I — and many on the Street – can’t fathom why a company with so many top-selling brands would, year after year, produce such dismal and disappointing results. Walk the aisles of any drugstore, supermarket or convenience store, and all those shelves are stocked with SLE’s bakery products, beverages, meats, body-care items, detergents, shoe-care products and insecticides. All top-quality brands at moderate prices.

Though the first six months of each recent fiscal year were minimally ahead of expectations, disappointing second-half revenues stumbled lower by 2.7 percent year after year. Despite holding leading market positions with many of its delectable, savory and toothsome brands, earnings during the last 10 years have been paralyzed by management’s inefficiency and cockamamie operating structure.

So in early 2005, Sara Lee hired Brenda Barnes from PepsiCo (and it seems PepsiCo was delighted to have her leave) as chairman and CEO. I’m not certain of her accomplishments at PepsiCo, but Barnes immediately commenced a major restructuring program, which did help to minimally grow revenues, but margins continued to decline. Her efforts were basically a dead-cat bounce; revenues improved, but earnings continued to founder.

Just last year, Barnes, with a great internal fanfare, initiated another giant restructuring program to improve efficiency and its cost effectiveness.
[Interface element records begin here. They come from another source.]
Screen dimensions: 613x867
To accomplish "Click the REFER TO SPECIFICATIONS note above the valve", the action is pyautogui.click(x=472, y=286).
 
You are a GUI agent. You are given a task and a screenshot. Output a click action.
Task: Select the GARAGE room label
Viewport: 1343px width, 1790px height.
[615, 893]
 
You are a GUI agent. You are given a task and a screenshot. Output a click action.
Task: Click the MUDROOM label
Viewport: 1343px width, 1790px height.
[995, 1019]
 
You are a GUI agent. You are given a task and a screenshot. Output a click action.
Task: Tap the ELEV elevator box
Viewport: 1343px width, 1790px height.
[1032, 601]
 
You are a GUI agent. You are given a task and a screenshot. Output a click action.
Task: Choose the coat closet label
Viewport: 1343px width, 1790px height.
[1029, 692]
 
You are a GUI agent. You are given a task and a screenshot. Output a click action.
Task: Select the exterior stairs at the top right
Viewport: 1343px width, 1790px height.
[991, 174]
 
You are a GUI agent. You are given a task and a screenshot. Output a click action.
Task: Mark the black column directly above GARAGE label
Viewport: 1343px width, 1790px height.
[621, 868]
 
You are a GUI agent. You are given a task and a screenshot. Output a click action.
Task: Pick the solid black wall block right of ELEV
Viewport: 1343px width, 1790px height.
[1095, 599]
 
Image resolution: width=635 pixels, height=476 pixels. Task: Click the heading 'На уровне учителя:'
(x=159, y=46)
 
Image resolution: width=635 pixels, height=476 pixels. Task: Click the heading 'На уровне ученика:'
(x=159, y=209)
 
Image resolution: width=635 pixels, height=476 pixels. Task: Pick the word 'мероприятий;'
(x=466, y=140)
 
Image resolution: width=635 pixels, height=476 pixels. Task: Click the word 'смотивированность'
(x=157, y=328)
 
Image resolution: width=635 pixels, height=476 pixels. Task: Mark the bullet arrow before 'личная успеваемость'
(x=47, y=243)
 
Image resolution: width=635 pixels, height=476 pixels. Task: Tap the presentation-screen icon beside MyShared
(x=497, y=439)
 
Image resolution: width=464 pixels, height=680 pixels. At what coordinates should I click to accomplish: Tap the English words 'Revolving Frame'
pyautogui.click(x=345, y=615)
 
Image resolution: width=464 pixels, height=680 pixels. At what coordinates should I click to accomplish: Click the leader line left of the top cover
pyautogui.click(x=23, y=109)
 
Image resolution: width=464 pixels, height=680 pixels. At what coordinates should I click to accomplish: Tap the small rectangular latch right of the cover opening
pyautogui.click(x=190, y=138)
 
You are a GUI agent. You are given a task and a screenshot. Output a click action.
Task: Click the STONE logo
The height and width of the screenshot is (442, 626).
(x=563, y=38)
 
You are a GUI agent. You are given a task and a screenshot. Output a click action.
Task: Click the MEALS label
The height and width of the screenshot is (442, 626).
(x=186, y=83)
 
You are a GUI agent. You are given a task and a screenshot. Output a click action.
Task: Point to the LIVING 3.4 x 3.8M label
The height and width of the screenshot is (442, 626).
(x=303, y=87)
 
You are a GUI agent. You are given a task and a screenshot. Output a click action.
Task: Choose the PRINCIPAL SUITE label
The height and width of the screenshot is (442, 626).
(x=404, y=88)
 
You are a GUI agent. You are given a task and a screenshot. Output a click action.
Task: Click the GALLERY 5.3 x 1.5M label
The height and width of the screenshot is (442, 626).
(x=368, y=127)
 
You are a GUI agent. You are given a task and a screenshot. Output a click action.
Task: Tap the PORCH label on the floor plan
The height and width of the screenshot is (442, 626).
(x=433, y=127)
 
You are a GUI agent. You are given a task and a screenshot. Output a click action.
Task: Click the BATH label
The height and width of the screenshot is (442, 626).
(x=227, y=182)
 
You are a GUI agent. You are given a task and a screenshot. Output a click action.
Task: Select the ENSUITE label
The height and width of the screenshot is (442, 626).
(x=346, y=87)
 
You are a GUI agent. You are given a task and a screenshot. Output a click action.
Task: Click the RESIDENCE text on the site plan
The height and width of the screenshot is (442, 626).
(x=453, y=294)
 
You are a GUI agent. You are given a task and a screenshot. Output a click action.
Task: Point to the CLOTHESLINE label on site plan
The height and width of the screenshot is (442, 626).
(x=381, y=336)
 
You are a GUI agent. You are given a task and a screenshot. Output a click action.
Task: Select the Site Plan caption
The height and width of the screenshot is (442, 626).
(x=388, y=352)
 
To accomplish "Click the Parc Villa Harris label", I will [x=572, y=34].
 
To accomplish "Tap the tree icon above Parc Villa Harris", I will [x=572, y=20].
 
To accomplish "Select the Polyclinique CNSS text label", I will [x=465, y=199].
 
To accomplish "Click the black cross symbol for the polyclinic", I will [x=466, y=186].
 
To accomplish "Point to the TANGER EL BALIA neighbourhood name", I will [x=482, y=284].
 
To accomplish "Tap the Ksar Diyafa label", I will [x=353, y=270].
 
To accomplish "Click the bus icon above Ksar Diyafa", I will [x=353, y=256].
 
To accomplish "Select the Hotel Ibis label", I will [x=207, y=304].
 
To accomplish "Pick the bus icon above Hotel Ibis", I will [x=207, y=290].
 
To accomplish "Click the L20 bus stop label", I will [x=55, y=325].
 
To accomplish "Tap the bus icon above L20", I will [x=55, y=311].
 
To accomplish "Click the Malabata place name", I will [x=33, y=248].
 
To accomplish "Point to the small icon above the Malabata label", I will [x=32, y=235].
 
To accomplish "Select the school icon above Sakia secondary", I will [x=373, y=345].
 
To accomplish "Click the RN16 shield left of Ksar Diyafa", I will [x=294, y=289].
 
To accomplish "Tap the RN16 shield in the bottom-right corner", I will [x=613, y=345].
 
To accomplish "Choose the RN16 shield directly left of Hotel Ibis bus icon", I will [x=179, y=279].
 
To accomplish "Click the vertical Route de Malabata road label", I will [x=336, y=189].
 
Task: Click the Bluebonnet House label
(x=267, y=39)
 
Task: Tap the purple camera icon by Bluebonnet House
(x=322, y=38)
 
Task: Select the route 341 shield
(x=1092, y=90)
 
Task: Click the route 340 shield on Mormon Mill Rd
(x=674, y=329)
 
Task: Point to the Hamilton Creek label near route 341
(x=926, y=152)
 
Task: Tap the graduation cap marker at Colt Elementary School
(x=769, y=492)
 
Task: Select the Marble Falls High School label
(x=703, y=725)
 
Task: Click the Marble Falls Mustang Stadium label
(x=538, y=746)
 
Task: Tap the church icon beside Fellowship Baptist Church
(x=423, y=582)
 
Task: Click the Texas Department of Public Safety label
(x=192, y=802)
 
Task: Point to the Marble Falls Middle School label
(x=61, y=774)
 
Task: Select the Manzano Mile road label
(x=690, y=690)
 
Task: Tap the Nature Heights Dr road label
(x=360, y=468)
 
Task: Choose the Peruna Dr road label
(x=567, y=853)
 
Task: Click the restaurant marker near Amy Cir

The changes hardly helped, and some say the strain may force her to leave Sara Lee because of health problems. Her most serious problem is her psychopathic management team, many of whom wouldn’t qualify as a french fry specialist at Burger King.

It’s quite telling that SLE’s revenues and earnings per employee are way below those of Kraft, Unilever, Flowers Foods and Hormel. And it’s amazing that SLE, in the last three years, spent more than a billion dollars to buy back 90 million shares of stock. Now the company’s inutile board may be forced to reduce its dividend to preserve cash — and this would be the second time since Barnes took over the helm.

Sara Lee is a $12 billion revenue company, and its iconic products should be immortalized in a Norman Rockwell painting. Unfortunately, SLE’s doddering board of directors wouldn’t know how to pour water from the toe of a boot if instructions were printed on the heel. These bungling mimes are clueless and should be flushed from their corporate “snivel” chairs.

I’d not waste investment dollars on SLE because there are too many better fish in the sea. The board needs a “eureka!” epiphany right away, because the company is becoming dangerously moribund, and rigor mortis is beginning to set in. Sell your stock.